In other words, the disparity between assessments by the NRC and the Japanese regulator of essentially the same data was not due to different technical competencies or using Microsoft-based computer codes instead of Mac-based ones. Regulatory bias caused the different risk assessments. True, the NRC and its Japanese counterpart are both regulators; but the NRC staff was not wearing their regulatory hats when assessing the risk from the non-NRC licensed and regulated Fukushima reactors.

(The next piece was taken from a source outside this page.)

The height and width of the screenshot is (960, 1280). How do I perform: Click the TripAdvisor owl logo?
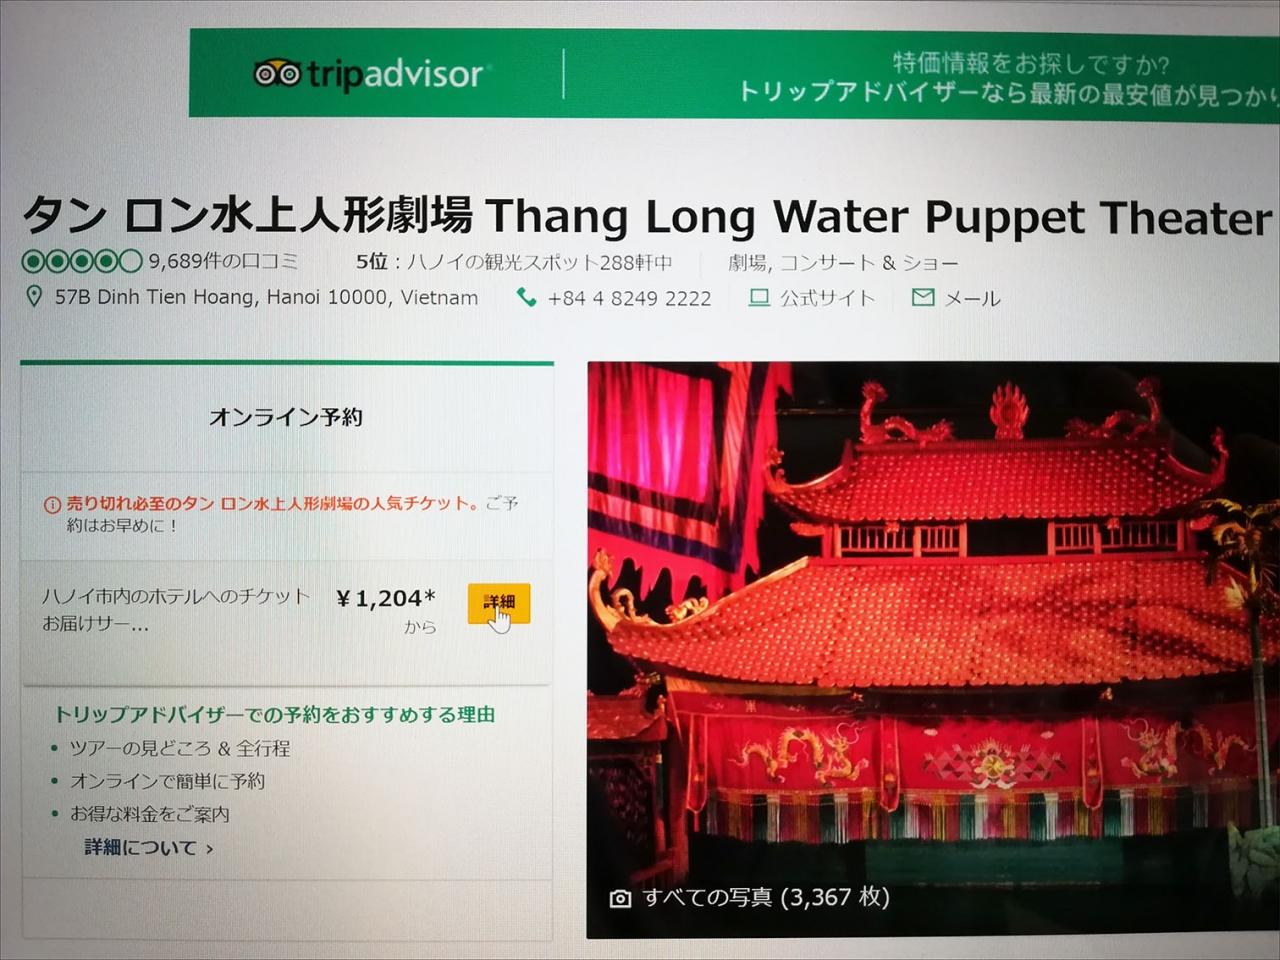point(277,74)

Regulatory bias also explains different risk assessment outcomes for U.S. nuclear power reactors. In domestic cases, the NRC wears its regulatory hat, causing it to bridge data gaps with rosy forecasts while external bias-free evaluators tend not to generate such optimistic assessments. Diablo Canyon illustrates this situation. When a new fault line was discovered in 2008 close offshore from the plant, the discovery opened a gap between data on the seismic protection levels and the seismic hazard levels represented by the new fault. The NRC recognized that more homework and analysis were required to understand this new hazard, but bridged this known information gap with a rosy guess that Diablo Canyon could operate safely in the meantime. Others, not biased to speculate that unperformed homework will prove all is well if ever completed, painted a more troubled picture.
Similarly, when cracked and leaking control rod drive mechanism nozzles were discovered at Davis-Besse in 2001, the NRC initially assessed the risk to be high enough to warrant an order requiring the reactor to be shut down. Then the regulatory bias kicked in to enable NRC’s senior managers to downplay the risk and let the reactor continue operating.
POP QUIZ: What picture do you see from these partially numbered dots?
It is very common to lack all the dots and/or at least some of the right numbers for the available dots when trying to connect-the-dots for an evolving nuclear accident and for an unresolved nuclear safety problem. If all the dots and all their numbers were known, the accident would be mitigated and the problem would be resolved.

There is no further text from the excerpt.